(What the exercise asks):
Repeat every line that appears below, with nothing altered.

(Collected data entries):
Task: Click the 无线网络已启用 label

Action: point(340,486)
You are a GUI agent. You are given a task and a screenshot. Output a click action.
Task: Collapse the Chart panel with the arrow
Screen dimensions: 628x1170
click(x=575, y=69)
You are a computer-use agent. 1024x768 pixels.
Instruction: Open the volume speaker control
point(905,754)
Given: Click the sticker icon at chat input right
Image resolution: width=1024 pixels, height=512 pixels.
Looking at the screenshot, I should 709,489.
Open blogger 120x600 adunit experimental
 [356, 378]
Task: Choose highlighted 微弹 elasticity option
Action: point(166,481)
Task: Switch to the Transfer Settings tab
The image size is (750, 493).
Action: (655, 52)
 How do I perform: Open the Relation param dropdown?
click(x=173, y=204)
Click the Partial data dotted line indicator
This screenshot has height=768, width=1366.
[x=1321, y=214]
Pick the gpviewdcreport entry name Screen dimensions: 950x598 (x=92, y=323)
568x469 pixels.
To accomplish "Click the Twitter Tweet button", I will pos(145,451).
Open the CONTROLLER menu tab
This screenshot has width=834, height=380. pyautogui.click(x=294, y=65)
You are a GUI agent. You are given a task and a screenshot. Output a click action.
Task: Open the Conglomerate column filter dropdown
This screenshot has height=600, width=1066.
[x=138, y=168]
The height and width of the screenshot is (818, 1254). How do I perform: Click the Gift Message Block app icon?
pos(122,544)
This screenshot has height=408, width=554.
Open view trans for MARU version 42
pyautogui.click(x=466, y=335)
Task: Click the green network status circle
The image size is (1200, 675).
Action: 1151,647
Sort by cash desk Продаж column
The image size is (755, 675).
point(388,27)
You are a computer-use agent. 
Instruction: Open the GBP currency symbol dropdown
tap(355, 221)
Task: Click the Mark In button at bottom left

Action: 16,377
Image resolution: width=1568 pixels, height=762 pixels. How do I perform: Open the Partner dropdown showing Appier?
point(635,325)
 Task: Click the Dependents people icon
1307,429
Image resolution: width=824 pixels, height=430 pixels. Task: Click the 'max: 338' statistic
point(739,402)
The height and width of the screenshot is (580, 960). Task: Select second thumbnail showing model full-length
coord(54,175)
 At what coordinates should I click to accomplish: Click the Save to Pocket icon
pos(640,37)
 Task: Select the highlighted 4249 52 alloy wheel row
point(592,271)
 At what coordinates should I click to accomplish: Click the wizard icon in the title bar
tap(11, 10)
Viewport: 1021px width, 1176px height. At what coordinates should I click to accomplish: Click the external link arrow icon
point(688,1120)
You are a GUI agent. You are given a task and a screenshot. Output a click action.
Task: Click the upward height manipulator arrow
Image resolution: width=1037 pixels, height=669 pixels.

(Output of the exercise):
Task: Click the 无线网络已启用 label

Action: point(340,486)
You are a GUI agent. You are given a task and a screenshot. Output a click action.
Task: Collapse the Chart panel with the arrow
Screen dimensions: 628x1170
click(x=575, y=69)
You are a computer-use agent. 1024x768 pixels.
Instruction: Open the volume speaker control
point(905,754)
Given: Click the sticker icon at chat input right
Image resolution: width=1024 pixels, height=512 pixels.
Looking at the screenshot, I should 709,489.
Open blogger 120x600 adunit experimental
 [356, 378]
Task: Choose highlighted 微弹 elasticity option
Action: point(166,481)
Task: Switch to the Transfer Settings tab
The image size is (750, 493).
Action: (655, 52)
 How do I perform: Open the Relation param dropdown?
click(x=173, y=204)
Click the Partial data dotted line indicator
This screenshot has height=768, width=1366.
[x=1321, y=214]
Pick the gpviewdcreport entry name Screen dimensions: 950x598 (x=92, y=323)
568x469 pixels.
To accomplish "Click the Twitter Tweet button", I will pos(145,451).
Open the CONTROLLER menu tab
This screenshot has width=834, height=380. pyautogui.click(x=294, y=65)
You are a GUI agent. You are given a task and a screenshot. Output a click action.
Task: Open the Conglomerate column filter dropdown
This screenshot has height=600, width=1066.
[x=138, y=168]
The height and width of the screenshot is (818, 1254). How do I perform: Click the Gift Message Block app icon?
pos(122,544)
This screenshot has height=408, width=554.
Open view trans for MARU version 42
pyautogui.click(x=466, y=335)
Task: Click the green network status circle
The image size is (1200, 675).
Action: 1151,647
Sort by cash desk Продаж column
The image size is (755, 675).
point(388,27)
You are a computer-use agent. 
Instruction: Open the GBP currency symbol dropdown
tap(355, 221)
Task: Click the Mark In button at bottom left

Action: 16,377
Image resolution: width=1568 pixels, height=762 pixels. How do I perform: Open the Partner dropdown showing Appier?
point(635,325)
 Task: Click the Dependents people icon
1307,429
Image resolution: width=824 pixels, height=430 pixels. Task: Click the 'max: 338' statistic
point(739,402)
The height and width of the screenshot is (580, 960). Task: Select second thumbnail showing model full-length
coord(54,175)
 At what coordinates should I click to accomplish: Click the Save to Pocket icon
pos(640,37)
 Task: Select the highlighted 4249 52 alloy wheel row
point(592,271)
 At what coordinates should I click to accomplish: Click the wizard icon in the title bar
tap(11, 10)
Viewport: 1021px width, 1176px height. At what coordinates should I click to accomplish: Click the external link arrow icon
point(688,1120)
You are a GUI agent. You are given a task and a screenshot. Output a click action.
Task: Click the upward height manipulator arrow
Image resolution: width=1037 pixels, height=669 pixels.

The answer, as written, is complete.